▶ [WORK INSTRUCTION]: Whenever a line in this data holds the word "Select", report that line in full.

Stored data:
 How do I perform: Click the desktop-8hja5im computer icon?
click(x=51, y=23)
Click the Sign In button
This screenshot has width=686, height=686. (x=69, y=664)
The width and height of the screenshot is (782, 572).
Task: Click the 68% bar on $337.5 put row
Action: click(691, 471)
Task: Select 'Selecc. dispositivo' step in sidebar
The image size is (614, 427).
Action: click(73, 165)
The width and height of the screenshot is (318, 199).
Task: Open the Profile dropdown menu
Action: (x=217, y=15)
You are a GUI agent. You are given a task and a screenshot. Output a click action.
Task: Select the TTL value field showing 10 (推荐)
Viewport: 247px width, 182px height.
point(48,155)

---

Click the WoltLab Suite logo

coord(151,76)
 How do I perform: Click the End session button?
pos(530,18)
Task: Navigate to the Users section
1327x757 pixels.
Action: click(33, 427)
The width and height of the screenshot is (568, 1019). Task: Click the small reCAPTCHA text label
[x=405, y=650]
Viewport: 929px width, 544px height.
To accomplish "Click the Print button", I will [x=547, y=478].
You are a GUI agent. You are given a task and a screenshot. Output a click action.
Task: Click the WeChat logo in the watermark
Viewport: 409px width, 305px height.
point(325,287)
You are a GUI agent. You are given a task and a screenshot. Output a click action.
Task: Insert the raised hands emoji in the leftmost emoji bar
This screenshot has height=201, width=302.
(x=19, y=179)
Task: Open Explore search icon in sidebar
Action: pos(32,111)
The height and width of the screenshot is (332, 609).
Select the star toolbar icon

==

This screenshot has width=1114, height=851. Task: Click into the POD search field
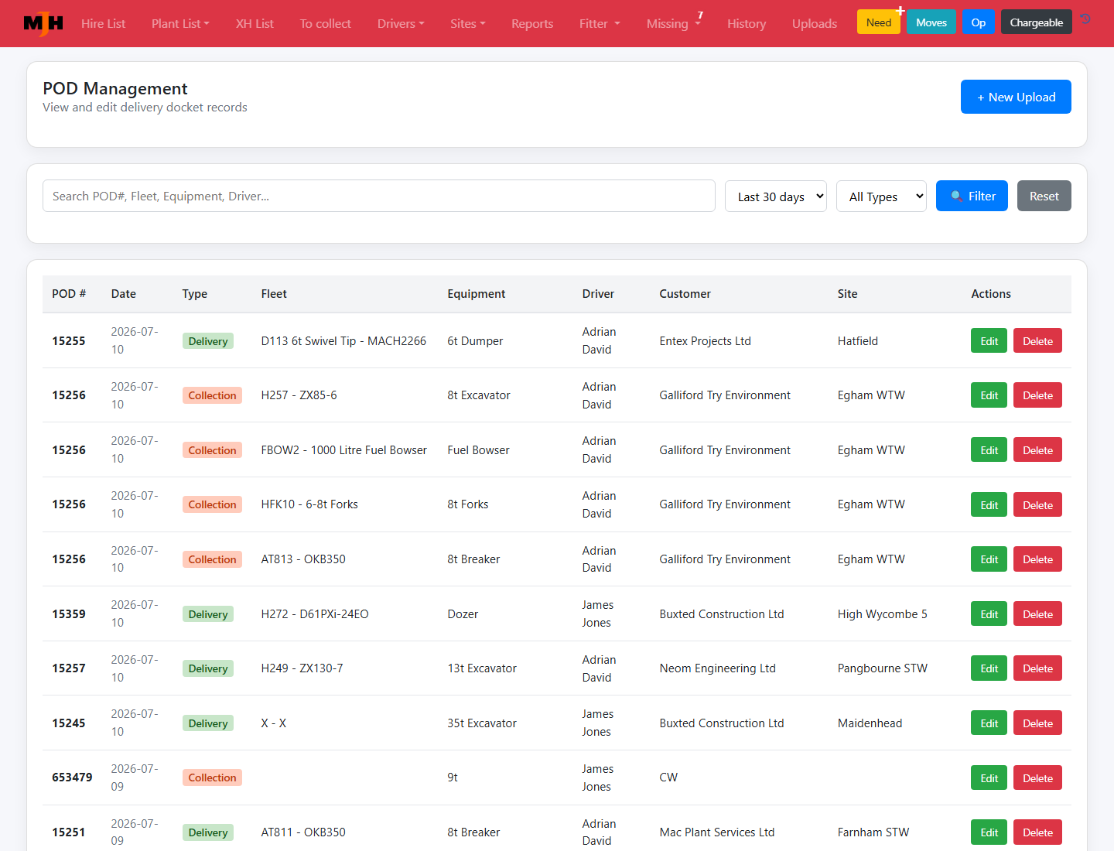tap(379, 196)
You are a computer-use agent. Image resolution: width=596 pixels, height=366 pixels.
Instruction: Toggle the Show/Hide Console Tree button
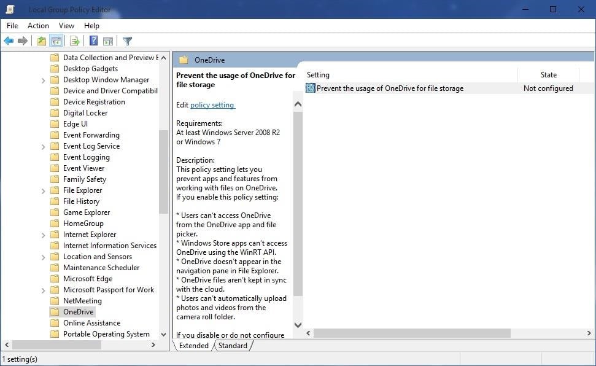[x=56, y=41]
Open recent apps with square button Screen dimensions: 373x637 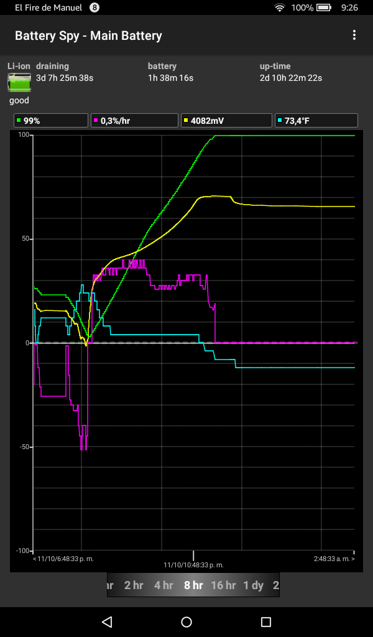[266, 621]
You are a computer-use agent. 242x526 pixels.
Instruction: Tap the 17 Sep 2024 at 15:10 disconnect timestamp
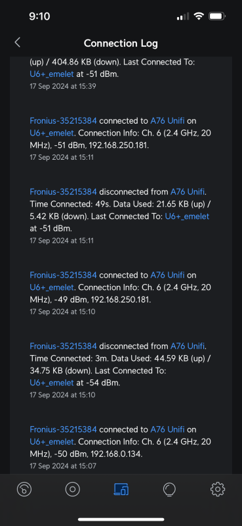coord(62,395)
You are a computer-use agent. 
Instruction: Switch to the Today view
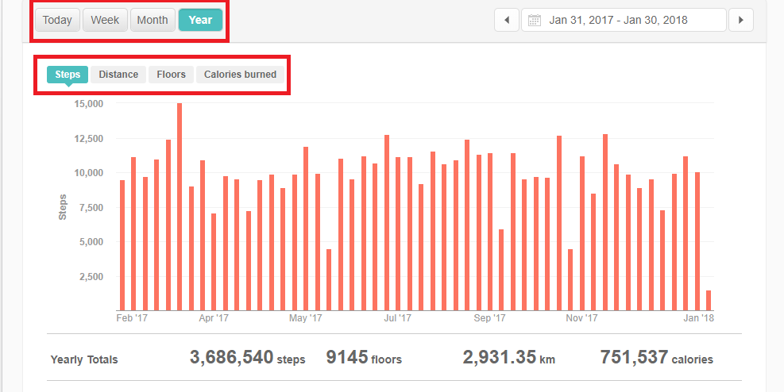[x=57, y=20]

▶ [TASK ANSWER]:
Task: Select 'Selecc. dispositivo' step in sidebar
Task: Select the TTL value field showing 10 (推荐)
Select the star toolbar icon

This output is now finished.